Today’s readings recognize the connection between speaking out for God and making enemies. In Jeremiah, the Lord denounces those false prophets who tell lies in God’s name. The author of Hebrews urges believers to accept hardship as a divine aid to discipline. Jesus warns that his ministry will bring a time of spiritual crisis.
Jeremiah began his prophetic ministry in 627 BC, and ended it about 580 BC. His career spanned the period culminating in the Kingdom of Judah’s final defeat by the Babylonians, the destruction of Jerusalem and the burning of the temple, and the exile of the major part of the population. In the time before the final defeat, some prophets advocated resistance while Jeremiah counseled submission to Babylonian rule as being God’s will.
Today’s reading makes clear that the Lord is fully aware of the activities of these false prophets and brings them to judgment. God is no local deity easily hoodwinked, but transcendent and omnipresent. God is not revealed in dreams, but in visionary experiences (the classical prophetic tradition distinguished strongly between dreams and visions). God’s word does not result in the forgetting of God’s name. Its impact is challenging, not soothing. The final result is never complacency but radical obedience.
Psalm: Psalm 82
This psalm celebrates Israel’s God as the ruler over all the nations and their protective deities. In the heavenly assembly, God calls these unjust deities to accountability (vv. 2-4), takes away their exalted status and reduces them to mere mortals (vv. 4-7) because of their misrule. The final verse is a plea for universal justice.
In this continuation of last week’s reading, the author recalls examples of faith from throughout Israel’s history. He recalls the experience of the early Israelites during their exodus from Egypt and their trek through the wilderness to the promised land. He alludes to the Judges, the kings and the prophets whose faith provided and protected the nation.
Through many trials and persecutions, these ancestors persevered because of their trust in God. However, they “did not receive what was promised,” because God had an unexpected surprise in store through Jesus, who will be the perfect model of faith.
Verse 12:2 is a brief hymn, summing up Christ’s work as model and perfecter of faith.
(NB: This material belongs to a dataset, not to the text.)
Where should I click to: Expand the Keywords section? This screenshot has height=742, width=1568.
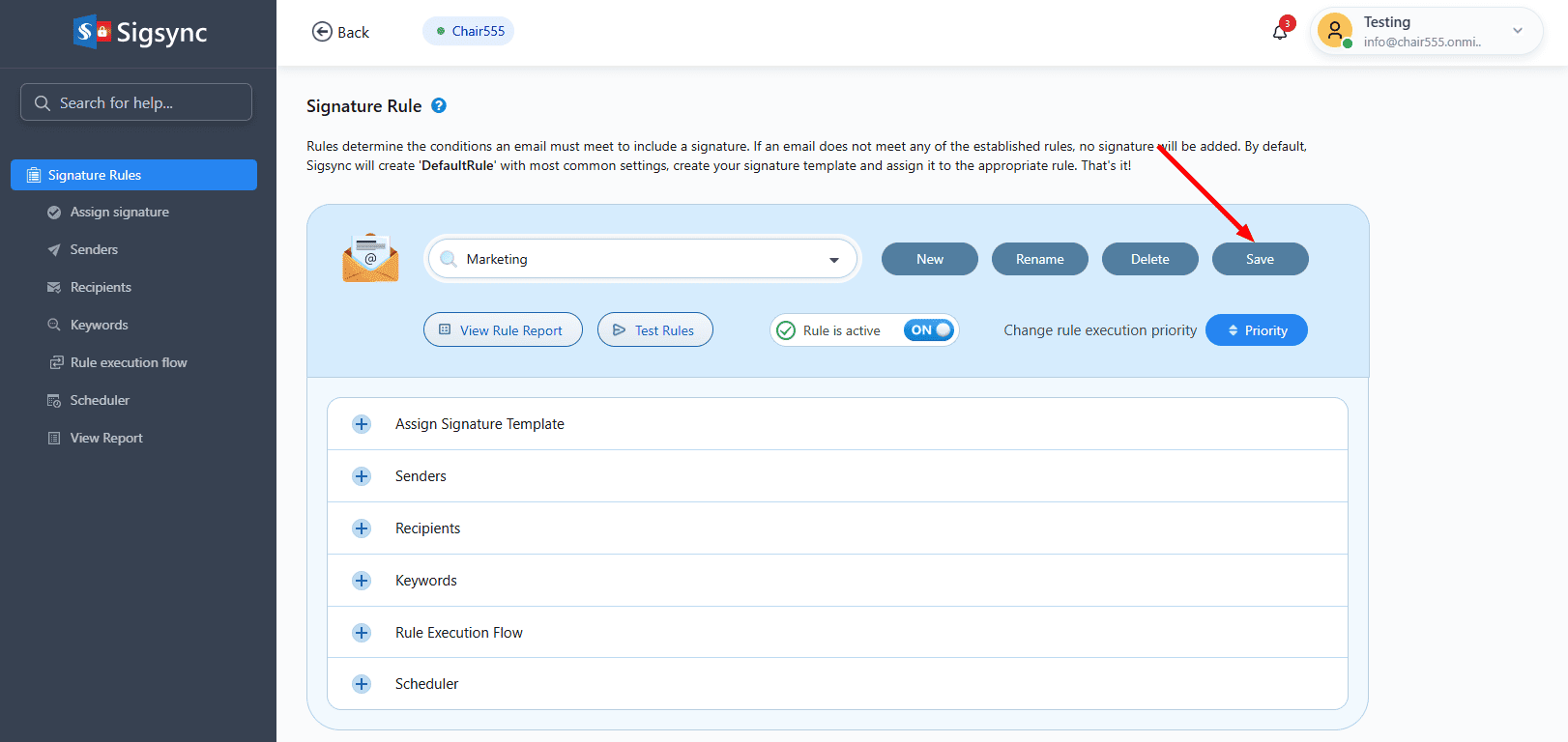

Jesus voluntarily submitted himself to suffering and in turn reaped the reward of resurrection and exaltation to the place of honor at God’s right hand. His example is the model for any suffering that we might need to endure in order to arrive where he, as leader, has gone before us.
Today’s gospel reading again expresses the sense of imminent crisis in Jesus’ own ministry and in the life of the nation. Jesus speaks of his ministry, through which he intended to reveal and establish right relationships, as being “to set the earth on fire.” Fire is an apt image of God’s transforming presence because it leaves nothing that it touches the same as before. It both destroys an d purifies.
This time of decision about Jesus and the right relationships he advocates brings division and mutual hostility also within families. The peace Jesus has come to bring by establishing right relationships demands a complete revaluation and transformation of oneself and one’s relationships.